Chapter 15

Life fell into a routine, as it always did, no matter if you were a school student, a prisoner, or an agent of a spy organisation most people didn't know existed. Harry was sent on missions with his team that were both more difficult and more rewarding than those they were doing while still on probation. He let Steve take control of his investigation, and occasionally went along if Steve wanted to find something he couldn't access remotely.

More often he joined Steve, Thor and occasionally Tony on the kind of missions where heavy hitting superheros was the appropriate response. Those missions had been the final jolt the two humans had needed to realise Harry wasn't the seventeen year old he looked like, and they were both finally treating him like an adult capable of making his own decisions.

"Shots on me!"

Like drinking whatever he wanted without even making a joke about it.

"Drinks are always on you Stark." Harry teased.

"Yeah but generally I can expect to get something out of it."

Harry shrugged. "I mean, if you want."

"You look like a skinny seventeen year old. Actual jailbait isn't my type."

"Fair. But seriously. Can you go get drinks please. I'm not in the mood to get carded." Harry turned back to the table, finding that Steve and Thor had found a large booth that they would easily fit into.

"How are we feeling, mates?"

"…. Good battle, my friend."

"It wasn't much of a battle, thanks to you two." Steve mumbled, playfully.

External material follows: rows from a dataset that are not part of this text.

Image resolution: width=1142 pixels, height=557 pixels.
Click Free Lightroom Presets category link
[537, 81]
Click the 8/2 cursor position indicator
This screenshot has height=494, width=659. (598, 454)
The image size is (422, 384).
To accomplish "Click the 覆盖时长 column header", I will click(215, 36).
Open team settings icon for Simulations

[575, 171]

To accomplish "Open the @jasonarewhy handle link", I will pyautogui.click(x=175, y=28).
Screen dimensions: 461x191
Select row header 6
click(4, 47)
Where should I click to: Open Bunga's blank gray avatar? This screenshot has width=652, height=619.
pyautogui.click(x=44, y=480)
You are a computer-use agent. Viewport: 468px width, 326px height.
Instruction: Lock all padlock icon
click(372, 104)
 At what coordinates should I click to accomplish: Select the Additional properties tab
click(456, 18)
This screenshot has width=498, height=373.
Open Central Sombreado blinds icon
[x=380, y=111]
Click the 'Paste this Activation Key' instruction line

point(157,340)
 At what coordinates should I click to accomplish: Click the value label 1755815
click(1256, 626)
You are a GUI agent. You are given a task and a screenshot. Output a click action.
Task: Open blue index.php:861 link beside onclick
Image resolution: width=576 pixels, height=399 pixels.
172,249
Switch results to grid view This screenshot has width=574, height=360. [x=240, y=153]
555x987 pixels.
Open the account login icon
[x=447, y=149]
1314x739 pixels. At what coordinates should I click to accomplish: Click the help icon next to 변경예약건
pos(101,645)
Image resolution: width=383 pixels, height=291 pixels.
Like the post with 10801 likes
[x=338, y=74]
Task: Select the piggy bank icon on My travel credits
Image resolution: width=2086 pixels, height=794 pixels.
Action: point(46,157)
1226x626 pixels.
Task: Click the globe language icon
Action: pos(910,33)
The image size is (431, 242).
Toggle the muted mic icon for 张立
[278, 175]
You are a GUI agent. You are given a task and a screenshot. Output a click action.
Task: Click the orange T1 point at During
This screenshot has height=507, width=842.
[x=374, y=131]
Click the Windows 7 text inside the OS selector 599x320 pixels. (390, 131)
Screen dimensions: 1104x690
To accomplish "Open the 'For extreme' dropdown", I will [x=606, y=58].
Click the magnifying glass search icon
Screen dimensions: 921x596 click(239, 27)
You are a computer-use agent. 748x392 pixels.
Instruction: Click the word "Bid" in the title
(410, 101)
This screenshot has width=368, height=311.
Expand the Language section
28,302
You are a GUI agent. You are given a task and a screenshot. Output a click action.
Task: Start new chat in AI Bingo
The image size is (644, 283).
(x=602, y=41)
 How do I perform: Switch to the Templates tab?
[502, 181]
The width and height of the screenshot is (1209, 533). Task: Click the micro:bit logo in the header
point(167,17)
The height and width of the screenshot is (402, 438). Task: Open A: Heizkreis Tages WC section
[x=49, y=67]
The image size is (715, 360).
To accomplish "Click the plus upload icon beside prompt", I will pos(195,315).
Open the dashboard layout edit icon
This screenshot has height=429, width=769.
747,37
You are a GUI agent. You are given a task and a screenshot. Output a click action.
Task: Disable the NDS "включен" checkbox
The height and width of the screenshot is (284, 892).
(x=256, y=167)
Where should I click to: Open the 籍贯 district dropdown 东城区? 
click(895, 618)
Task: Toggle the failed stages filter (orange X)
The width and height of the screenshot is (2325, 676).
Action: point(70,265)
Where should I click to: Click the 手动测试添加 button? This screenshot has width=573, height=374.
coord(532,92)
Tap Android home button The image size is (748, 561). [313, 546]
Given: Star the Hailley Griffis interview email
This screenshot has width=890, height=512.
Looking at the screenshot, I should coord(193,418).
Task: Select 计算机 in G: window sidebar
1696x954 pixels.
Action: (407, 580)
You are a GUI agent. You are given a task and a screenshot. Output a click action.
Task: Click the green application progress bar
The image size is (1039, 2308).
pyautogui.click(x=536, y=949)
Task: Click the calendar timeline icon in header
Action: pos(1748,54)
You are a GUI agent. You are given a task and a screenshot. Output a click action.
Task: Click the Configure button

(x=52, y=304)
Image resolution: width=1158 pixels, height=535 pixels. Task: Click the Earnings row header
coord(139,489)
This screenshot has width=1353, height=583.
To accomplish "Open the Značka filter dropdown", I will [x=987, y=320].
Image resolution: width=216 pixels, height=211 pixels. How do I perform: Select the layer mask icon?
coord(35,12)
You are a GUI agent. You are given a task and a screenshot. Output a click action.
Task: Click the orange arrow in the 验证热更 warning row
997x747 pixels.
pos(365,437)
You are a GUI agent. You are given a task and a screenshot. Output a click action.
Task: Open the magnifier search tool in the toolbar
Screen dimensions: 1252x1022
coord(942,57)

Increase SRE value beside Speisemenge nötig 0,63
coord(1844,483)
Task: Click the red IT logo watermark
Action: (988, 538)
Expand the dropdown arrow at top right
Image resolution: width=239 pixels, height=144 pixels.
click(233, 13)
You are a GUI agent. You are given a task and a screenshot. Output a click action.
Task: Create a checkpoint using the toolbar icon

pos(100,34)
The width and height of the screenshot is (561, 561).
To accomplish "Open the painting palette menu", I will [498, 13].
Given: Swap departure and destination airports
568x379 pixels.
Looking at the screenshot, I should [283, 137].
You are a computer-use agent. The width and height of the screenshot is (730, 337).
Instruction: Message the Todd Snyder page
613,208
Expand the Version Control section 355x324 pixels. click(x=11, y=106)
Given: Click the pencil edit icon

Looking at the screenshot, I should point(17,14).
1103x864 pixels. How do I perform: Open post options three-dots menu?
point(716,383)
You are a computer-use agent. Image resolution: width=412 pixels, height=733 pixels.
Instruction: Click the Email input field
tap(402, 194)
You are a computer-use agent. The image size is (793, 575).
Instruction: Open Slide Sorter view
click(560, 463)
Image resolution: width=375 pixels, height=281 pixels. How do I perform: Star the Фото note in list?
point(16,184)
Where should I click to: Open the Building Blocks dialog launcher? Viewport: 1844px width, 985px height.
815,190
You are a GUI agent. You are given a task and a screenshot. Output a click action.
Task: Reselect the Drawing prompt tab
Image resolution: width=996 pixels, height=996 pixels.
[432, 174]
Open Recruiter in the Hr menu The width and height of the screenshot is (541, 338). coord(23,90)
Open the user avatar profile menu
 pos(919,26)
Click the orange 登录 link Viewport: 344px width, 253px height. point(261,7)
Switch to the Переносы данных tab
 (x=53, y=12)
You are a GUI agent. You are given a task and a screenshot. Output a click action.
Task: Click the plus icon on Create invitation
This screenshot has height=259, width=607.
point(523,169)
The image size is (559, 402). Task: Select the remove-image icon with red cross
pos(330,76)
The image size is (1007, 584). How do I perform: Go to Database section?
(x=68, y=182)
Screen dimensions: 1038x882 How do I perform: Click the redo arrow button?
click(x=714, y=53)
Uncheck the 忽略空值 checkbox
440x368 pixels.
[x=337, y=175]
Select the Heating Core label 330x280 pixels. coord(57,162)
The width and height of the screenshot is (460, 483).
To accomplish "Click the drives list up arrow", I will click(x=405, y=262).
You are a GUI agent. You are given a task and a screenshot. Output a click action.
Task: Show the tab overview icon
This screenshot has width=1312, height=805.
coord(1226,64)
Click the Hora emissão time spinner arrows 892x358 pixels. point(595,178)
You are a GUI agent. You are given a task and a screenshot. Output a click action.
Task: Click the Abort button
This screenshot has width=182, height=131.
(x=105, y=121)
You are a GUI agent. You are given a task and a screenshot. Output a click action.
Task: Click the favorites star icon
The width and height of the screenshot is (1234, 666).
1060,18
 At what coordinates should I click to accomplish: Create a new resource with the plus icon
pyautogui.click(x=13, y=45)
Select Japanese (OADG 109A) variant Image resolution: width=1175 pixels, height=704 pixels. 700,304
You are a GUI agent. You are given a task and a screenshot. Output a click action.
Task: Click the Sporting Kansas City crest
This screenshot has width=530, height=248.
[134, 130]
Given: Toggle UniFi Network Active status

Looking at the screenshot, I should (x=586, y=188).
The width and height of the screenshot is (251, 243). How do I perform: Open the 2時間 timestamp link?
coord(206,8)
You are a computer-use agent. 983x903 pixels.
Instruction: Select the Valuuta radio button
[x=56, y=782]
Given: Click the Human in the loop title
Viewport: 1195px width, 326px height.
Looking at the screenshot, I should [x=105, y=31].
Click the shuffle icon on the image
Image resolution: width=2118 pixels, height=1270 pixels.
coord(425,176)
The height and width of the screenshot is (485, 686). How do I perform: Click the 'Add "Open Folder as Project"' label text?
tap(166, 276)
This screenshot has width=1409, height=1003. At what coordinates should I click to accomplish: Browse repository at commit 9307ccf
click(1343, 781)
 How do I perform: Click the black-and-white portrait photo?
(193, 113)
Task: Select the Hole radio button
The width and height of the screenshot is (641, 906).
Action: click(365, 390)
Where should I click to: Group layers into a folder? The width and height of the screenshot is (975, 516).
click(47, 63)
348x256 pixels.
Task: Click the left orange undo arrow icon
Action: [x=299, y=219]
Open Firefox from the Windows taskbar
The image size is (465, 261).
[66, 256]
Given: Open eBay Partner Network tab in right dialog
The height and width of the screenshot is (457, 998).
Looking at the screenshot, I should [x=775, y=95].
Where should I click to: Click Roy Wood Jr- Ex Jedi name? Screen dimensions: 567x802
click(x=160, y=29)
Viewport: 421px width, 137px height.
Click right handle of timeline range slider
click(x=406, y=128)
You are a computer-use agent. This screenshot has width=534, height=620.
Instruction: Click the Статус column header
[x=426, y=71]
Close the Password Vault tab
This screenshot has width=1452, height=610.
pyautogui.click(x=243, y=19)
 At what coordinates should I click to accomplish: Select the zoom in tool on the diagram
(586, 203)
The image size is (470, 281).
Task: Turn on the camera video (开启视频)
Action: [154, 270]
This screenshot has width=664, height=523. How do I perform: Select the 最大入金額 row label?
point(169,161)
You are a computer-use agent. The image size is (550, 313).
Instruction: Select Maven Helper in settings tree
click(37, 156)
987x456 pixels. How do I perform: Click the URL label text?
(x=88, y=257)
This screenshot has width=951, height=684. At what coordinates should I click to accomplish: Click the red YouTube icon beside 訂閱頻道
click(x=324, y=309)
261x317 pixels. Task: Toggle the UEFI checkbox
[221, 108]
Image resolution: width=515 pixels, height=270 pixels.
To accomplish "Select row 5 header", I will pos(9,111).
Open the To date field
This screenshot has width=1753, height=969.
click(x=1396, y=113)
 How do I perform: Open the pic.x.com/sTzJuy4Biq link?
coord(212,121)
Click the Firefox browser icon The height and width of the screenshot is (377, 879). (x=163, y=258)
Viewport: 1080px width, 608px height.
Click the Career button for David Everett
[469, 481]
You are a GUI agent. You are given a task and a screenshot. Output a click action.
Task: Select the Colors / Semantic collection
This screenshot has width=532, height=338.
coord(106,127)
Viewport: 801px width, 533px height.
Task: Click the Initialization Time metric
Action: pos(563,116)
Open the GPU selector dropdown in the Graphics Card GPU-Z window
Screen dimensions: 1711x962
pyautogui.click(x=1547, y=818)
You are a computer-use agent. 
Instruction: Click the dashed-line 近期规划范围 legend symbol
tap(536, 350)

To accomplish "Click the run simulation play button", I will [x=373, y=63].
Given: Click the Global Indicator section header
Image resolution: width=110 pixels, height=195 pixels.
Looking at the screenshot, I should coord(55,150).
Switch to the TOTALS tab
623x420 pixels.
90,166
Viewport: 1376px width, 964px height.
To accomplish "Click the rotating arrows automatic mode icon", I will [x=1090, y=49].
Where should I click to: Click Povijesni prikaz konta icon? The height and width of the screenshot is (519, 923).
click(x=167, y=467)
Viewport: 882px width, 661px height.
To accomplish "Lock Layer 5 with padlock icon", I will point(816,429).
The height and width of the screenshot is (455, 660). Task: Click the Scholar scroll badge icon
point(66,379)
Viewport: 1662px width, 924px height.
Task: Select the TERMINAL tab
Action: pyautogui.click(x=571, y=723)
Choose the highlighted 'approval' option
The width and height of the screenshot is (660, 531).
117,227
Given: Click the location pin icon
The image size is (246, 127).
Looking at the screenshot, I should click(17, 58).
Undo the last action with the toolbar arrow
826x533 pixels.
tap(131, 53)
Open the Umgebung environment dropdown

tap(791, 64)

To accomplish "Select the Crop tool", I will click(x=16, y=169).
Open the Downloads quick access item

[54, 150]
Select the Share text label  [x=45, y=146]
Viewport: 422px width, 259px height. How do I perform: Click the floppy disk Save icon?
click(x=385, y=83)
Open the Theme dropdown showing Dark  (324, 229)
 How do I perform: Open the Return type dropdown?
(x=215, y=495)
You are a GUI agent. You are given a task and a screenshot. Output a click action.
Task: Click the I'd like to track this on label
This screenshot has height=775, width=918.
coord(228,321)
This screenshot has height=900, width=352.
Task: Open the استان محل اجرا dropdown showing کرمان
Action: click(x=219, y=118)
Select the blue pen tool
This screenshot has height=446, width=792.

"Just because you didn't contribute anything, is no reason to not revel in our victory." Thor grinned. "I'm certainly winning our tally, after all."

"Hey, I still think the building itself should count for something." Harry slapped his hand on the table. "Red card, I say."

"Fuck off, you were the one who called for a vote." Tony dropped the tray of shots and a jug of beer on the table. "Drink up, I've told them to keep it coming."


Harry was coming to suspect that he would have to get used to waking up with people sleeping draped around his apartment. Although today it was actually only Steve lying on his couch, legs curled up against the arm rest, and his head pillowed on a massive bicep.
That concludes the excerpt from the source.